毎年、全社員に「LMPノート」を配布するようになって、かれこれ30年以上が経ちます。(第109回 2009年7月1日掲載参照)
2015年版のLMPノートが配布されると私は「電通鬼十則」を印刷し、6穴のシステム手帳仕様に加工しバインダーに収めました。
「電通鬼十則」とは、最大手広告代理店の電通の社内行動規範です。これはかつて「広告の鬼」と恐れられた電通四代目社長・吉田秀雄が遺した仕事の掟・十ヶ条であるとも言われています。1951年(昭和26年)に電通社員に向けて作られ、多くの企業にも知られました。日本の高度経済成長期に多くの営業マンのバイブルとして愛用された「鬼十則」ですが、この1年後、電通の若い女性社員の痛ましい出来事から批判の的となりました。長年「鬼十則」を愛用していた私はショックを受けました。やはり時代の変化がこの「鬼十則」の内容を許さないのでしょうか。

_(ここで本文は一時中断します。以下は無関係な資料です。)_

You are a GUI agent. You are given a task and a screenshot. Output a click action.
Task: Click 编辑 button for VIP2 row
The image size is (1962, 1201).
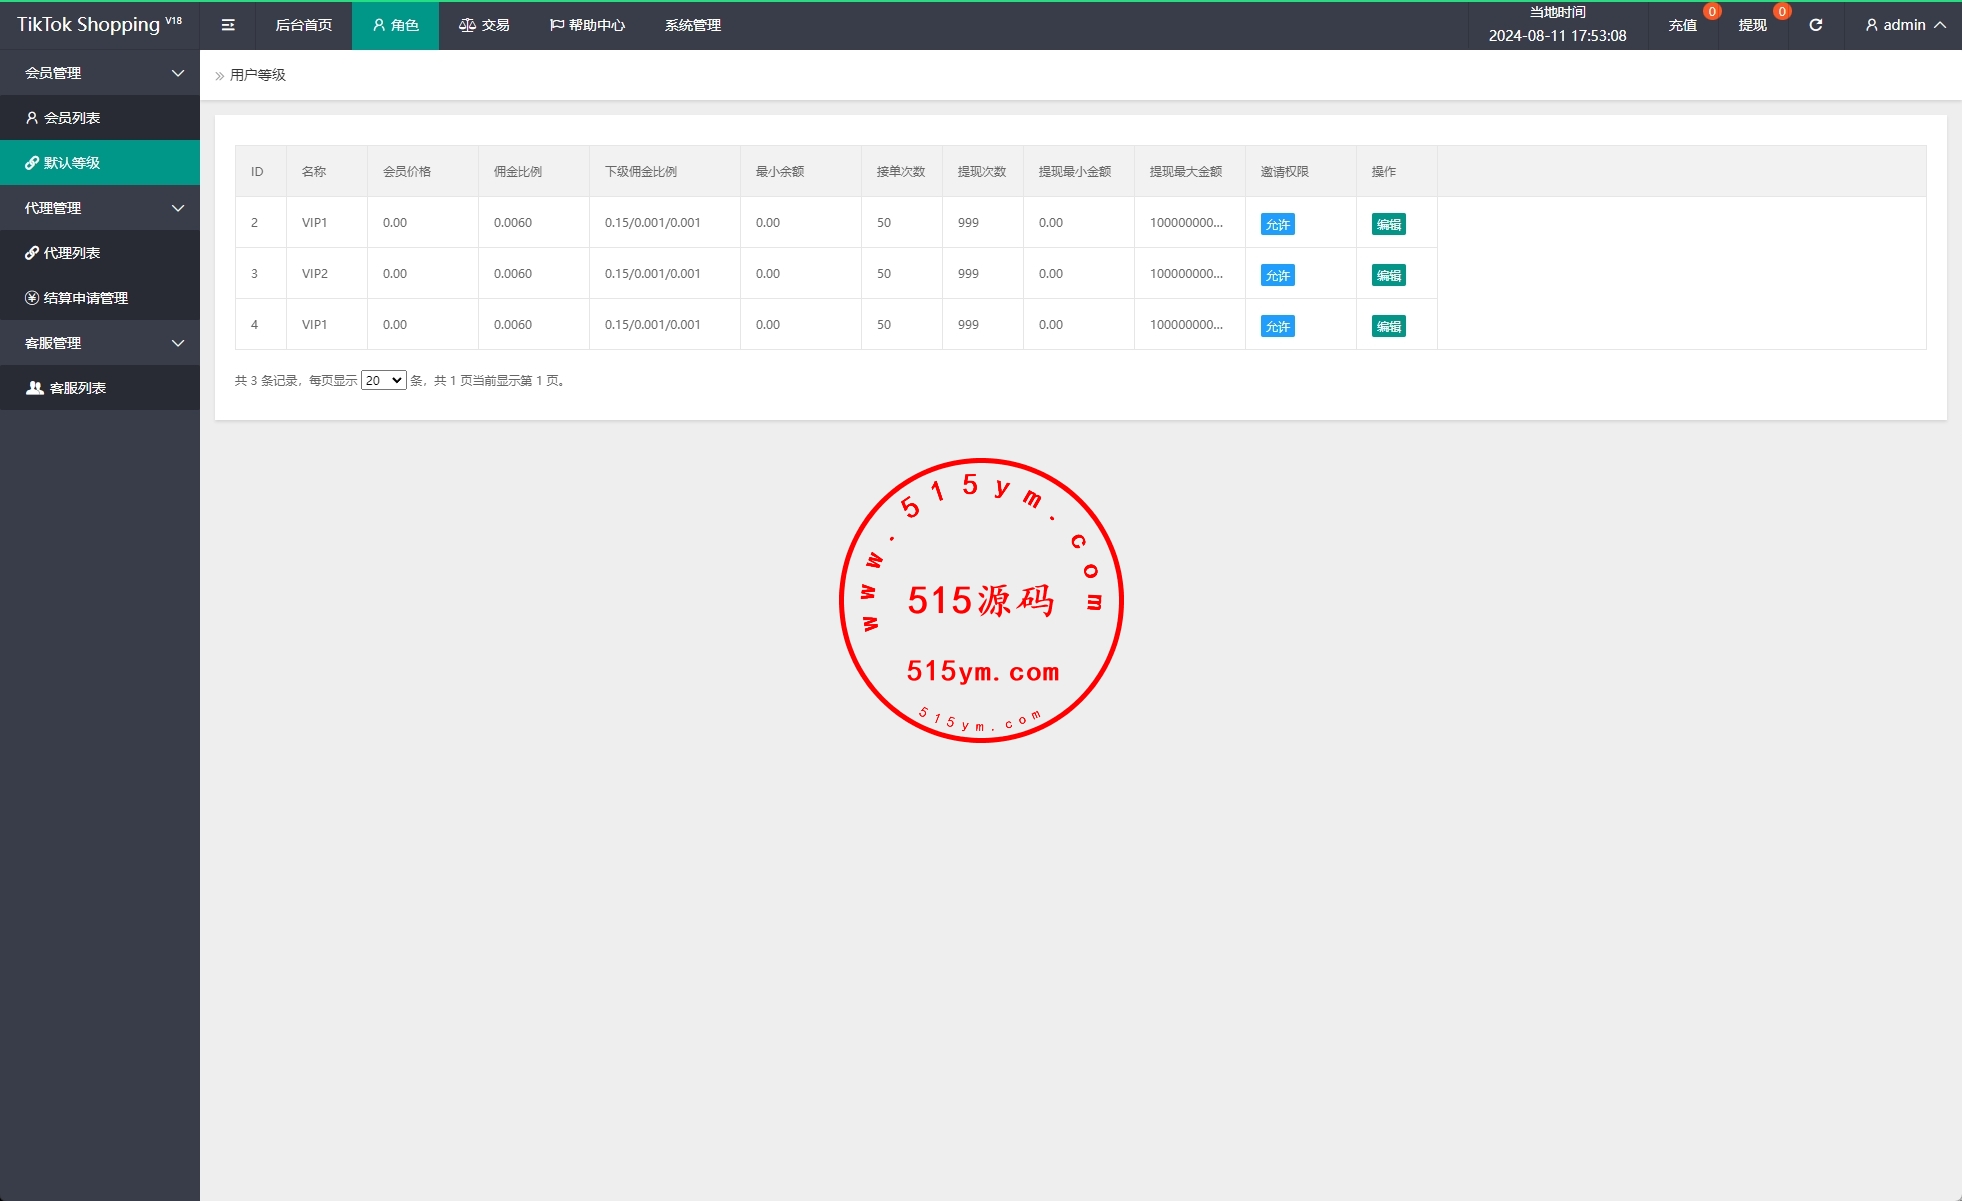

私が20代の頃、この「鬼十則」の一字一句に勇気づけられました。2015年と言えば、私は68歳です。68歳においても大きな刺激を受けました。
ここに改めて「電通鬼十則」を掲載します。
第1条 | 仕事は自ら創るべきで、与えられるべきではない。 |
第2条 | 仕事とは先手先手と働き掛けていく事で、受け身でやるものではない。 |
第3条 | 大きな仕事と取り組め!小さな仕事は己を小さくする。 |
第4条 | 難しい仕事を狙え!そして成し遂げるところに進歩がある。 |
第5条 | 取り組んだら放すな!殺されても放すな!目的を完遂するまでは・・・。 |
第6条 | 周囲を引きずり回せ! 引きずるのと引きずられるのとでは、永い間に天地の開きが出来る。 |
第7条 | 計画を持て! 長期の計画を持っていれば、忍耐と工夫と そして正しい努力と希望が生まれる。 |
第8条 | 自信を持て! 自信がないから君の仕事には迫力も粘りも、そして厚みすらがない。 |
第9条 | 頭は常に全回転、八方に気を配って、一部の隙もあってはならぬ!! サービスとはそのようなものだ。 |
第10条 | 摩擦を怖れるな! 摩擦は進歩の母。積極の肥料だ。でないと君は卑屈未練になる。 |
何十年経っても私にとっては刺激を与える言葉です。
しかし、この「鬼十則」が時代の流れに受け入れられなくなったのでしょうか。
「鬼」という言葉が受け入れられないのでしょうか。
「鬼の指導者」や「仕事の鬼」は、もはや死語の存在なのでしょうか。
また第5条の「取り組んだら放すな!殺されても放すな!」や第6条「周囲を引きずり回せ!引きずるのと引きずられるのとでは、永い間に天地の開きが出来る」が今の時代には受け付けられない言葉になっているのかもしれません。それは言葉自体からくる印象でしょうか。
私はこの「鬼十則」を上席管理職社員さん達にも、LMPノートに綴じられる様に加工したものを配布しました。私の当時の日記に次のような文章が書き残されています。
「中国指導者である鄧小平は、3度も失脚を経験し、その後、副首相として中央政権に復帰。
73歳から89歳までの16年間に今日の中国の繁栄の基礎を作った!!」と書いています。
1月15日、誕生日の日記です。68歳の誕生日に何か思ったのでしょうか。
鄧小平から見れば、まだまだ小僧扱いですが2015年も私自身がやらなきゃならない使命があるのでないかと、誕生日に「鬼十則」を改めて見直しました。
特に第1条の「仕事は自ら創るべきで、与えられるべきではない」が好きな言葉です。
いや、第2条も第3条も好きです。いやいや第10条まで全てが納得します。
私の人生訓であり、私が仕事に悩んだ時などの教科書です。
OSGの社長の座から離れて8年。「社長・会長完全分理」で私の使命は「OSG未来ビジネス」を担当した訳ですが、何か今一つ「やり切った」という強い満足感が心の奥底になく、モヤっとしたものがありました。